• [Task requirements]: According to the TPP rally notice below, on what date did President Obama release the text of the agreement?

• [Selected extract]:
====
TELL THE PRESIDENT NO TO TPP

Categories:

When:
January 12, 2016 @ 1:00 pm – 2:30 pm
2016-01-12T13:00:00-08:00
2016-01-12T14:30:00-08:00
Where:
Federal Building
Mission St & 7th St
San Francisco, CA 94103
USA

RALLY

The President will be delivering his State of the Union Address on Jan. 12th in the evening. Join with other senior and disability organizations, labor unions, and environmental activists to let the President know that California opposes the TPP (and let Congresswoman Pelosi hear us too!). Events like this will be happening around the country on this day –prior to the President’s speech. Stand up and be counted.

If you can’t attend the rally on the Jan. 12th – please be sure to make these calls: (you don’t need to wait until Jan. 12th to call)

STOP THE TRANS PACIFIC PARTNERSHIP (TPP)
It’s a Bad Deal for Seniors, People with Disabilities, and Medicare!
Call Senator Feinstein and Your Congressperson Today
Capitol Switchboard: 877-762-8762

The United States has concluded negotiations on the Trans Pacific Partnership (TPP) trade deal, and on November 5, 2015, President Obama released the text of the agreement. This started a 90-day period for public review before Congress can take an up or down vote. The agreement contains various provisions that could affect drug prices for all Americans, including seniors. These provisions would block patent reform and jeopardize the government’s ability to negotiate lower prices for drugs in public programs like Medicare. Here are some key talking points that you can use when talking with your elected officials and others about the dangers of the TPP:
Fewer jobs, lower wages

Voting for the TPP means fewer jobs and lower wages for American workers. This is because it fails to address currency manipulation; has incredibly weak rules of origin on autos and auto parts; and fails to level the playing field in terms of state-owned enterprises and labor and environmental standards.

All the rhetoric being used to pitch the TPP has been heard before. NAFTA and CAFTA were supposed to end undocumented immigration. The Colombia Free Trade Agreement was supposed to solve the long-standing issues of violent repression of labor unionists. And the Korea FTA was going to create 70,000 jobs. Not one of these promises has been fulfilled.

Higher Prescription Drug Prices

The Alliance for Retired Americans, Doctors Without Borders, AARP and Oxfam America agree: TPP contains extreme patent protections for name-brand pharmaceuticals that threaten to restrict access to cheaper lifesaving medicines in all TPP countries, including in the United States.
TPP contains a lengthy patent exclusivity period for certain types of drugs – including biologics, special drugs used to treat cancer and arthritis. This will make it more difficult for other companies to manufacture the cheaper generic versions of drugs – leading to higher costs for everyone.

TPP jeopardizes the government’s ability to list and price prescription drugs in public programs, like Medicare, which millions of seniors and disabled people rely on. More specifically, foreign corporations or subsidiaries will be able to challenge Medicare if drug pricing in these programs affects their profits. .

Finally, TPP could tie the hands of future Congresses to negotiate drug prices under Medicare or enact a Medicare drug rebate program, which would save Medicare $121 billion over 10 years.

Americans pay the highest prescription drug prices in the industrialized world, and last year drug prices went up by 13 percent. That’s more than eight times the rate of inflation in a single year! We think Congress should be working on ways to reduce drug costs, rather than making this problem worse. This is not the time to support an agreement that could further increase drug costs to consumers and the government while lining the pockets of the pharmaceutical industry.
====
• [Data excerpt]:
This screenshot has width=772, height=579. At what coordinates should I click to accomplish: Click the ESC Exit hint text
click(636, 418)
====
• [Response for this exercise]: November 5, 2015